I think that is exactly what was going through Stalin's mind. He would be aware of the Tripartite Pact that Japan had signed, so he would never be 100% sure which way Japan would jump in honoring its treaty obligations
The Pact did not require another member to go to war if the first member was the one who attacked and started the war. Therefore, Japan was under no obligation to go to Hitler's aid when he invaded the USSR. Likewise, Hitler had no obligation to declare war on the US when the Japanese bombed Pearl Harbor.
What isn't commonly known is that the Japanese got and received assurances that if they did go to war with the US Hitler would do the same. Mind you, Der Fuhrer didn't know precisely when and how (or, technically, whether they would) the Japanese would attack so the bombing of Pearl Harbor was a surprise to him. However, the Germans were chomping at the bit to go to war with the US due to its interference in the Battle of the Atlantic where the US was already a belligerent in all but name. The German Navy had thus been advocating for war with the US for some time. The Japanese attack just proved a good excuse to do so. It also gave Hitler the false impression that gaining such a powerful naval fleet on his side - the lack of a proper navy being the one "big" weakness he saw in Germany's armed forces - "guaranteed" the Axis couldn't lose.

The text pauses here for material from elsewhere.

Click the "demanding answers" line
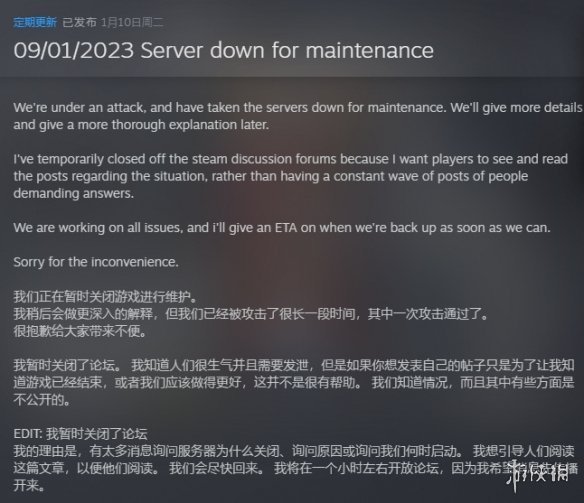Screen dimensions: 584x503 (x=73, y=193)
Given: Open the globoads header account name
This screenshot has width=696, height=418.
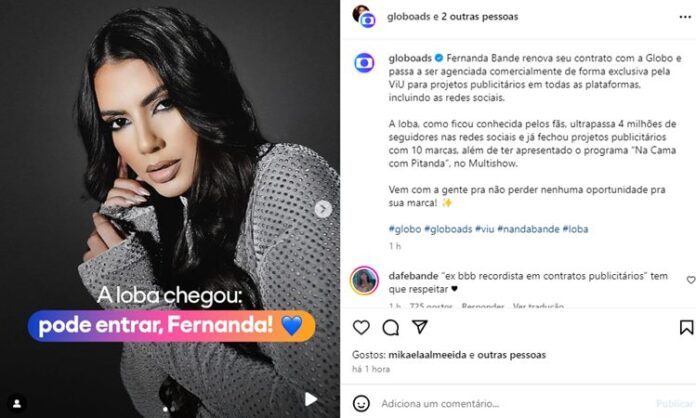Looking at the screenshot, I should [x=408, y=17].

Of course, declaring war against the US was in fact the final nail in the coffin which only guaranteed that the Axis
would lose. However, at the time it was the German assurance of assistance that was the final factor in convincing the Japanese Empire to go to war. Previously, they had planned on doing so only after the US had left the Philippines in 1946, but in the face of the apparent sure victory of Nazi Germany in Russia the Japanese government wanted to strike when the situation seemed ideal (and before the US oil embargo forced Japan into a humiliating back down).
Ironically, if it had just waited another two weeks after the Russian counterattack in front of Moscow that practically broke the back of the German forces (yes, for a while there it was that serious) they might have pulled back from the brink. Probably not, however, since launching a war against the
vast economic superiority of the US was in any scenario tantamount to an act of national suicide (basically, if you want to know the moment Japan lost WW2 it was when the first bomb fell on Pearl Harbor).